Tonight was my first conference call for the Ph.D. program.  I admit that I really don't like talking on the phone.  I have a hard time listening, my mind races so quickly and I drift off so easily, so this will be a challenge.  The topic is interesting, my classmates seem to be intelligent and fun, and my professor is one of the best.  The first week of class is always slow, so I have confidence the calls will pick up in the coming weeks and that I will develop better listening skills.

So, leadership ... our organization is working on making managers into less, well, managerial, and more leaders and champions of development.  Difficult road, teaching old dogs new tricks is the cliched analogy that comes to mind.  I'm thinking of how I can be a leader, in my individual contributor role at work, and at home.

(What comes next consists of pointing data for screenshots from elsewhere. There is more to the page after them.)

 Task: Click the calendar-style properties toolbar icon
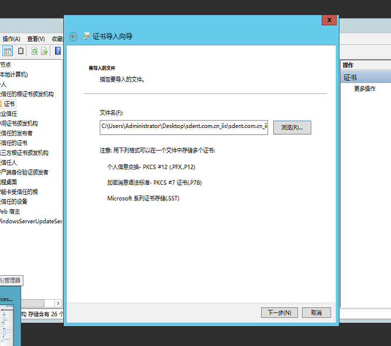8,51
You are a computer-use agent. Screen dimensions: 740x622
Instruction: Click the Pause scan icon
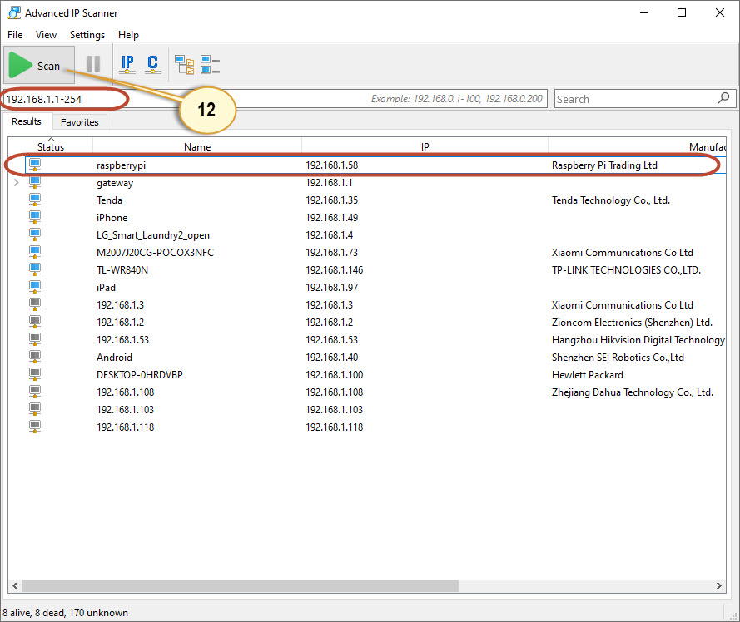click(93, 65)
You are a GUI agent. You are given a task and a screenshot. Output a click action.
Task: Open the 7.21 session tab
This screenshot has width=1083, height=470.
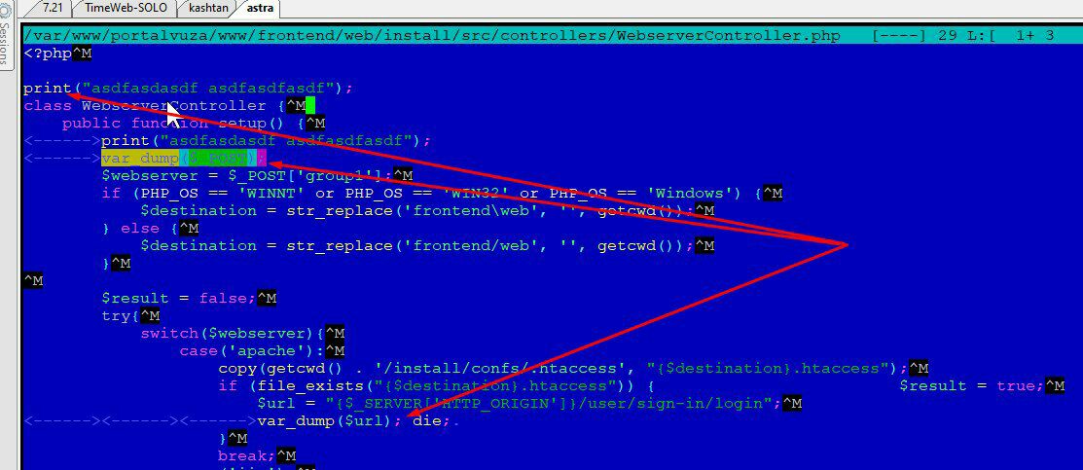click(53, 9)
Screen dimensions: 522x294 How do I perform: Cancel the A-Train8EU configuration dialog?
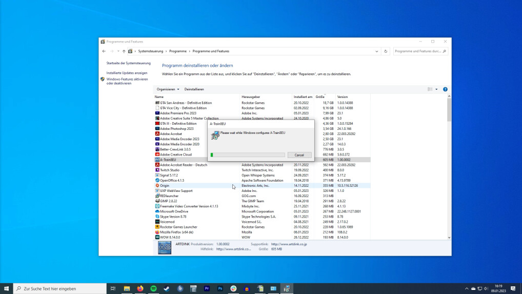click(299, 155)
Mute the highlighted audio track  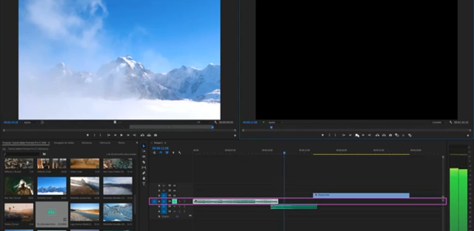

I'm also thinking that I'm hungry and that my husband, who goes to the gym after work, while I stay home and study, pretend to use my home gym, make dinner, and take care of household duties, can't make dinner.  I tried to delegate dinner to him Tuesday night, after an evening of studying and answering discussion threads online, and found that I actually had to instruct him while preparing the rest of the dinner around him - while he looked up from trimming the chicken every three seconds at the basketball game, lest we never eat - or get food poisoning.  My husband is a self-proclaimed non-chef, the opposite of me.  We joked, when I went back to school to get my Master's degree, and then my Ph.D., that he'd have to pick up some slack at home, so he said, "Great, I can make dinner, what kind of cereal do you want?"  But it's not a joke, he cannot cook, at all.  And I cannot eat meals that are not prepared fresh - at all.

This brings to mind my view of leadership, and how my role in my organization is probably well-placed.  I am a do-er.  I make things happen.  I love my job, I'm very good at my job, and I've never received anything less than a promotion, or a rare outstanding at each of my performance appraisals.  Being faced this fall with the possibility to be promoted to HR Manager, while knowing I could not move 1500 miles away at the moment, I realized that I might not make the best HR Manager right now.  I am not sure I know how to delegate, how to let go of tasks for which I'm responsible.  I see this in so many ineffective leaders, and I fear this in myself.  This will be something I work on if I want to be a manager/leader.